In the previous two pages on the "twin paradox", we have looked at inertial frames, where the period of Pam's acceleration was so small that it could be ignored. In this version of the twin paradox, Pam accelerates all the way to the turnaround point and back. She maintains a positive acceleration for the first quarter (halfway to the turnaround) and a negative acceleration for the second and third quarters, which bring her back to the halfway point again. From there on Pam accelerates positively again in order to bring her to a stop near Earth.
We have chosen the turnaround point at 4 light years from Earth (near the star Alpha Proxima) and found that an acceleration of 0.8g will bring Pam back in approximately 12 Earth years. She will reach a maximum relative speed of 0.924c at the halfway point (on both the outbound and the inbound legs), resulting in Pam aging only 8 years during the 12 year voyage (Earth time).

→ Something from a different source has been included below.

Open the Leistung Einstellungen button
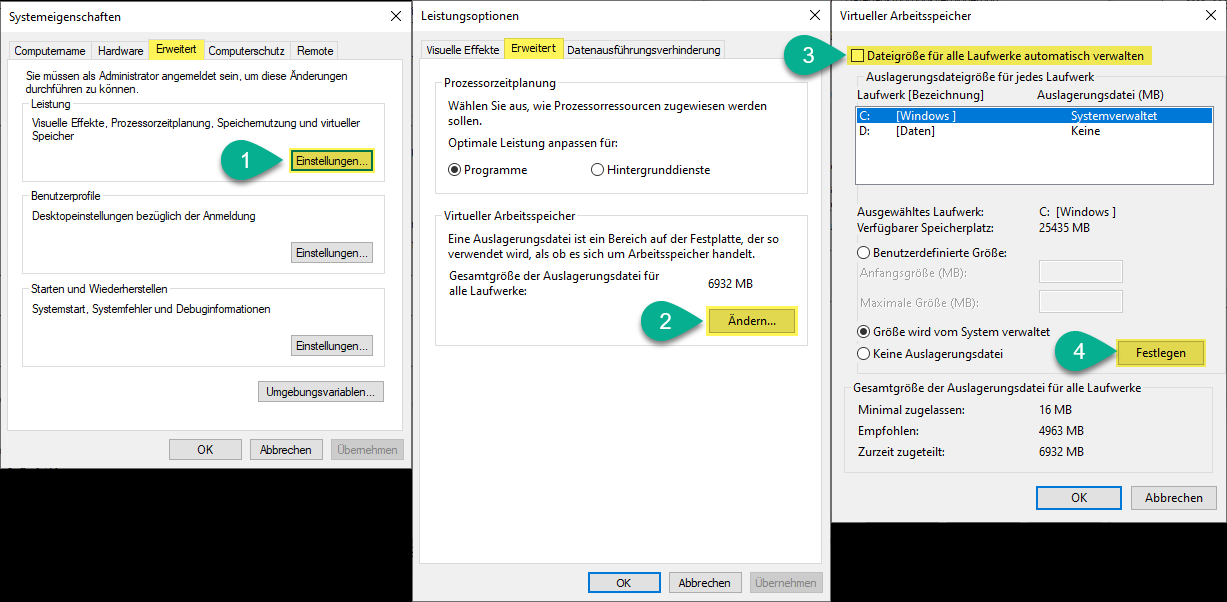Screen dimensions: 1227x602 pyautogui.click(x=332, y=161)
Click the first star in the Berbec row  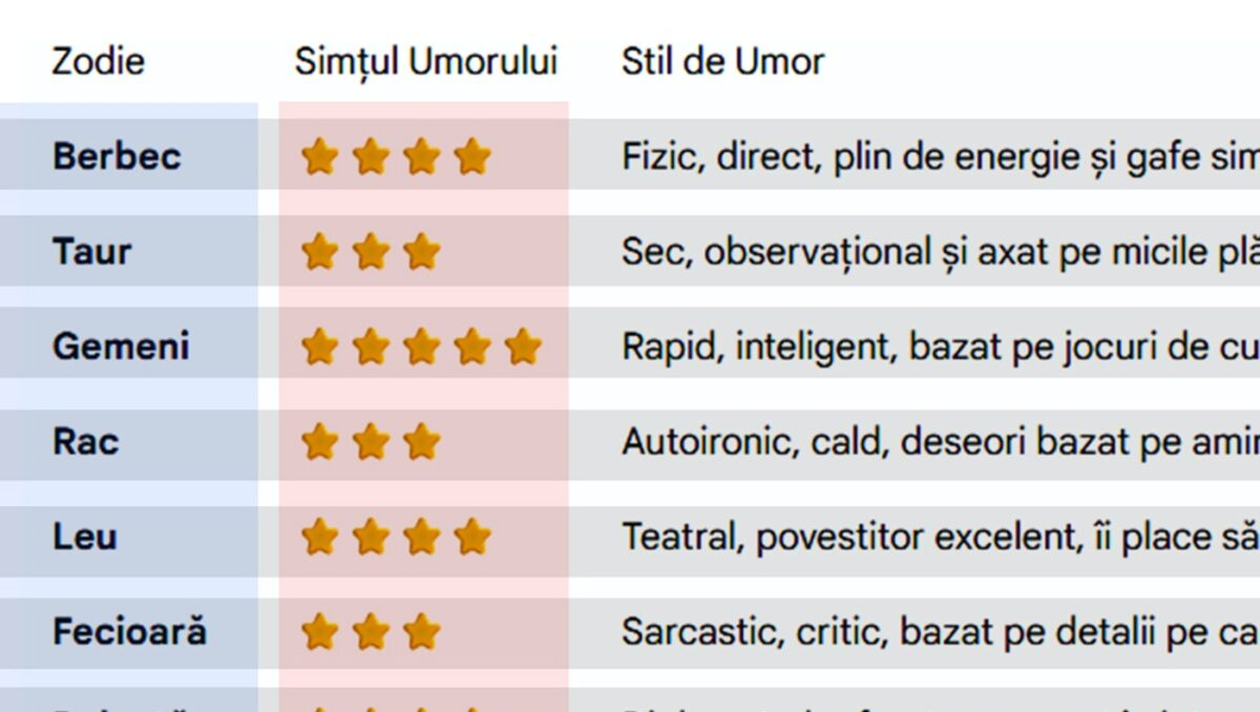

The left graph is the usual hyperbolic motion of constant proper acceleration, viewed from Jim's inertial frame near Earth. The blue bullets on Pam's worldline shows how she ages relative to Jim, for a total of 8 years during Jim's 12 years of reference frame time. The green worldline belongs to a hypothetical star near Alpha Proxima that is at rest relative to Earth.
The right graph shows the same scenario from Pam's accelerating frame of reference. Her acceleration and the reversal thereof have interesting effects on the worldlines of Jim and the star, as viewed by Pam. We see sudden changes in the slope of the worldlines, as well as loops in spacetime! A sudden change in the slope of a worldline indicates a sudden jump in apparent velocity of the object. Loops indicate apparent spacetime movement backwards in time. How can this be?
Let's take the two issues one by one. The sudden changes in the slope of the worldines of the right hand graphs happen where the acceleration reverses (e.g. at the red 3-year marker). A positive acceleration means that the relative velocity increases and so does the Lorentz contraction. As Pam flies away from Earth at increasing speed, the distance between Pam and the Earth appears Lorentz contracted more and more. The result is that the apparent speed of recession of Earth is less than what it would have been without Lorentz contraction. Therefore the (magnitude of the) slope of the red worldline from 0 to 3 years is less than what it would have been.
When Pam's spaceship starts to decelerate, the relative speed between her ship and Earth starts to decrease. The Lorentz contraction then becomes less and it appears as if Earth is moving away from her at a greater speed. In fact the apparent speed eventually becomes superluminal, with a slope "flatter" than that of light (in this case, with a slope of less than -1). This is not a "real speed", but simply as things appear from an accelerating frame of reference. One must remember that even the speed of light is not the same in all directions when measured in an accelerating frame of reference.
The second interesting effect is the apparent time reversal of the right-hand curves. This comes from the differences in the definition of simultaneity between Pam's accelerating reference frame and the Jim/star inertial frame. As Pam picks up speed relative to Jim and as the distance between them increases, their clocks get more and more out of synchronization. The dotted lines connecting Jim's frame to the star frame for corresponding times illustrate that - they are lines of synchronization for Jim's frame, while Pam's lines of synchronization are all horizontal. So, no clocks go backwards in time; it is just when Pam projects Jim's clock along his line of simultaneity that the "loops in time" appear.